Quiero llevarme un dineral de indemnización e irme a la República de la Chagar. Pero soy muy obediente, buena y responsable para lograr enojar a mis empleadores y convencerlos de que soy más útil fuera que dentro de esta empresa.
Podría renunciar, pero no sé a dónde ir, qué quiero hacer. Creo que lo que hago ya llegó a su fin...necesito aires nuevos.
¿Cómo puedo lograr que me peguen una patada en el orto?

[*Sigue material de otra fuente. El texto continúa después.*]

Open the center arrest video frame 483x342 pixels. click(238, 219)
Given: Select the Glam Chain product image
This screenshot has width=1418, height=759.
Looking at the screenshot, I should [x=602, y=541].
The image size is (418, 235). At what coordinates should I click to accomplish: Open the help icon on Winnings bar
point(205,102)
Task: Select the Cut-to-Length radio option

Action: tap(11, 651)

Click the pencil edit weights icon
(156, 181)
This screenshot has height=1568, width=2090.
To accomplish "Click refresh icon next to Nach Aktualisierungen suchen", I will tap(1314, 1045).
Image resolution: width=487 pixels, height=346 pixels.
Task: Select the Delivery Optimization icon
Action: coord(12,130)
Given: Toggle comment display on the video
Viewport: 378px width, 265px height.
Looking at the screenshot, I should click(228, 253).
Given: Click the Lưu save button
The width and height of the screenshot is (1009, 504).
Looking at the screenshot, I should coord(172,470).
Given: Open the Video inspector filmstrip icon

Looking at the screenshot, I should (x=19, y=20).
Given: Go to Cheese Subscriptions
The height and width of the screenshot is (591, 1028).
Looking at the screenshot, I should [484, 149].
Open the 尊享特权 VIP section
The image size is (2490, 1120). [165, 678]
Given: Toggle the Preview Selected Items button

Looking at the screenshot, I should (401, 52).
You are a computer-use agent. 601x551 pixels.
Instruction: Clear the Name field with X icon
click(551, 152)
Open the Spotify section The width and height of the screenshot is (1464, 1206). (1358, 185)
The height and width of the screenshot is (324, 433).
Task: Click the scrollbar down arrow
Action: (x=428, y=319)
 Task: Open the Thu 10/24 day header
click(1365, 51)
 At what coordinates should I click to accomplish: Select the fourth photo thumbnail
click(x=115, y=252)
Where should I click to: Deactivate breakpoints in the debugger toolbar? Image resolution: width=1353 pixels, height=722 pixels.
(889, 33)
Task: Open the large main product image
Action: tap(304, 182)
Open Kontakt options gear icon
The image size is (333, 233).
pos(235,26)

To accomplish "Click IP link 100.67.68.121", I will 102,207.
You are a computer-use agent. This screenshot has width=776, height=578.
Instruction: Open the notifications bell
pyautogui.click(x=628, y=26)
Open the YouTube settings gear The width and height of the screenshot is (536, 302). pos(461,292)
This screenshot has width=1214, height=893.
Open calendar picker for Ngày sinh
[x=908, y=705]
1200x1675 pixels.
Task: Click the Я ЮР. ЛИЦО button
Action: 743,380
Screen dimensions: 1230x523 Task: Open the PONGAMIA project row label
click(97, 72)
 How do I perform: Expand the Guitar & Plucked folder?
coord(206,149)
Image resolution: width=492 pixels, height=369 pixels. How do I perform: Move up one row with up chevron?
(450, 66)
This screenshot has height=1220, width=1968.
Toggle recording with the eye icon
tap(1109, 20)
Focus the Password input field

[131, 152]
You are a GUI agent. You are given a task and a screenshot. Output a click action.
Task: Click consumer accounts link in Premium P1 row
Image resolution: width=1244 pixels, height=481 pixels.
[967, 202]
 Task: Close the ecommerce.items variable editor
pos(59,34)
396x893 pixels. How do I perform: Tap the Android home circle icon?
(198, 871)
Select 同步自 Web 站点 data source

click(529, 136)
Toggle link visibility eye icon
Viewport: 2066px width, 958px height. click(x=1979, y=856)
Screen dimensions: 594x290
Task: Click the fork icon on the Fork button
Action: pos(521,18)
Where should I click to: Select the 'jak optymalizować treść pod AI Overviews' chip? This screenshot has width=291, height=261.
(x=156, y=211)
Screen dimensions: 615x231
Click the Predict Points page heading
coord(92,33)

-Si vengo desnuda, seguro que imponen el “Friday nude”.
-Si me peleo con el presidente, seguro que me ven como agresiva, decidida y honesta.
-Si falto, me descuentan el sueldo.
-Si hago mal mi trabajo, me retan y me dan otra oportunidad.
-Si me visto como el culo y despeinada, admiran el modo de expresar mi creatividad estéticamente.
-Si me robo archivos, piensan que hago horas extra laburando desde casa.
-¿Y si vengo con una ametralladora? No, seguro me meten presa y después me vuelven a tomar dentro del programa social "Reinsertando loquitos al mercado laboral".
¿Me quedaré aquí, amarilla y ojerosa hasta morirme?